15. OCC next argues that we must make findings and conclude that Nunn failed to make a prima facie request for CHCSM support pursuant to § 40-15-208(2)(a), C.R.S. According to OCC, Nunn failed to show in its Petition the statutorily mandated link that its requested CHCSM subsidy support will help make Nunn’s basic local exchange service affordable or more affordable, or that it meets the goal of universal basic service.
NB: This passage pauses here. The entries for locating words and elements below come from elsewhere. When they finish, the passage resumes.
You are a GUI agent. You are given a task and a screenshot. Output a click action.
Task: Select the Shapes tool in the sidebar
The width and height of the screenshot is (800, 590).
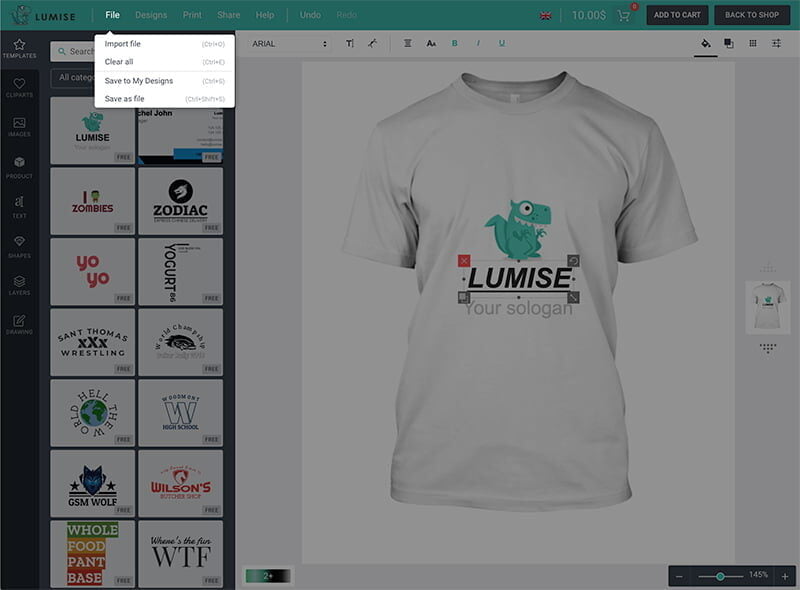point(19,246)
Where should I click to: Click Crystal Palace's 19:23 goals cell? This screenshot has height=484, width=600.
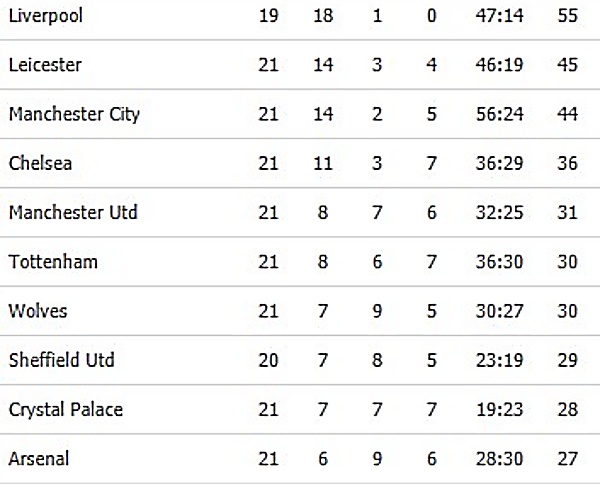click(499, 410)
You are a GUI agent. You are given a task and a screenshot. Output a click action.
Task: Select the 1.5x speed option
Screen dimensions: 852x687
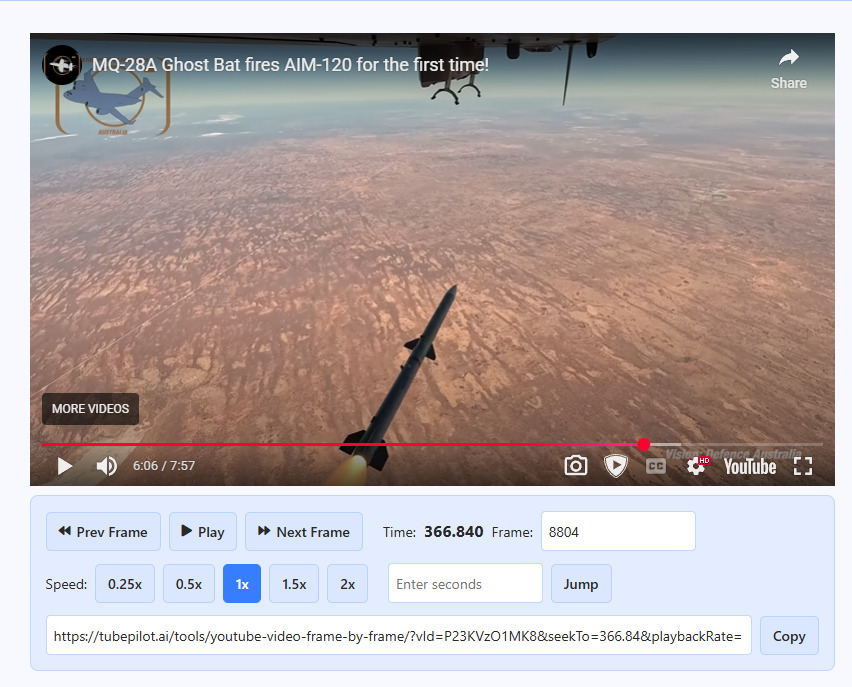(x=294, y=584)
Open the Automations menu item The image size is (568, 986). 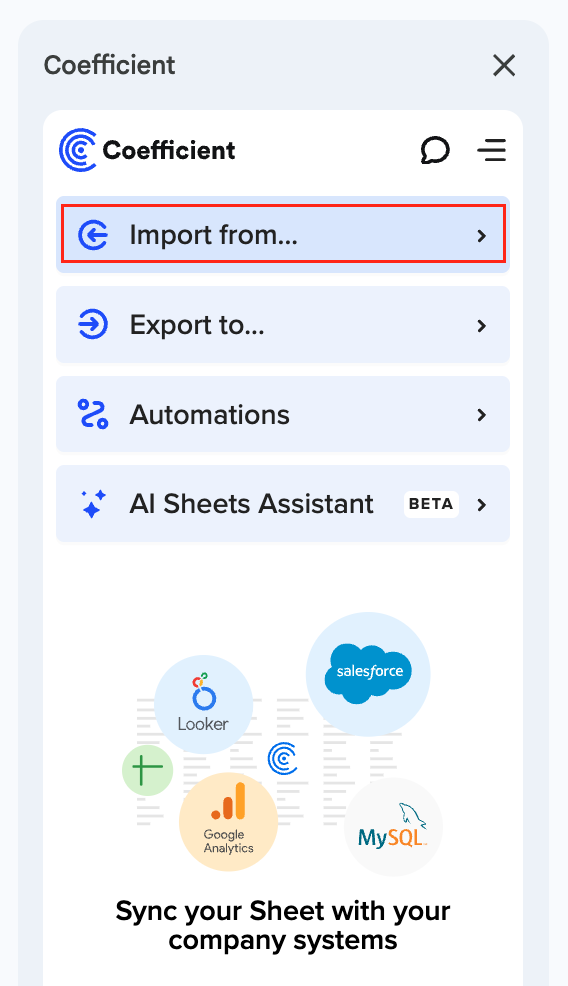click(283, 414)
16. We are not convinced by OCC’s arguments here. We found that given the entirety of the information in the record provided by Nunn in this matter pursuant to statutory requirements and Rule 2855, Nunn did indeed make a prima facie case for the support provided in the Decision. Nunn provided the most current information available in support of its Petition, including the items enumerated above in Paragraph 13. Given our policy determinations based on our statutory interpretation and the interpretation of our rules, we found that Nunn provided sufficient information to determine its level of support. OCC’s arguments here do not persuade us that our findings were incorrect.

17. OCC also maintains that we engaged in ad hoc rulemaking outside the context of a formal rulemaking docket in violation of § 24-4-103, C.R.S. As support for this argument, OCC points to various statements in Decision No. C07-0919. For example, OCC points to paragraphs 13 and 53 of the Decision where we state that this matter “… will create a precedent and will affect, guide, and impact all future rural LEC applicants for such support.” Most specifically, OCC points to paragraph 110, which delineates the information we determined Staff was entitled to receive and review as part of its analysis of Nunn’s request. The language OCC finds disturbing in that paragraph states, “[a]ny future petitioner should read our Decision No. C07-0650 regarding the motion to compel in this docket for guidance on what information needs to be supplied to Staff and OCC. We would also strongly suggest that Staff and OCC conform their review process and request for information to the mandates of this Decision.” Id.

18. The Colorado Supreme Court has recognized the reality that “agency proceedings often require application of both rule-making and adjudicatory authority because of the nature of the subject matter, the issues to be resolved, or the interests of parties or intervenors.” Avicom, Inc. v. Public Utils. Comm’n., 955 P.2d 1023, 1030 (Colo. 1998). To determine whether a proceeding constitutes rulemaking, the court looks to the “actual conduct and effect of the particular proceeding, as well as to the purposes for which the proceeding was brought.” Id. When the Commission applies existing law to the facts of a case, and the decision applies to identifiable parties in a declaratory action brought by a provider, it is adjudicatory in nature. Id. Although a decision may have collateral effects on other providers similarly situated to the party to the action, “does not transform an adjudicatory action into a rule-making proceeding.” Id.

19. The OCC cites Colorado Office of Consumer Counsel v. Mountain States Telephone and Telegraph Co., 816 P.2d 278 (Colo. 1991) to support its argument that our Decision constitutes a rulemaking proceeding. In Avicom v. Public Utils. Comm’n, supra, the court held that when the Commission initiated a proceeding to determine which telecommunications products and services should be subject to specific requirements because they provided interexchange telecommunications services, the proceeding constituted rulemaking. In Homebuilders Association of Metropolitan Denver v. Public Utils. Comm’n, 720 P.2d 552 (Colo.1986), the court found that the Commission had engaged in rulemaking where it adopted a new formula applicable to future permanent customers which amended an existing rule. Id.

20. None of those circumstances exist here. We offered guidelines and suggestions for parties to utilize in future petitions for CHCSM recovery, but we did not initiate this proceeding, nor did we adopt a new formula applicable to future permanent customers which amended an existing rule. Rather, we merely applied existing statutory standards and offered our interpretation of Rule 2855. We in no way amended that rule or adopted a new formula applicable to all future petitioners.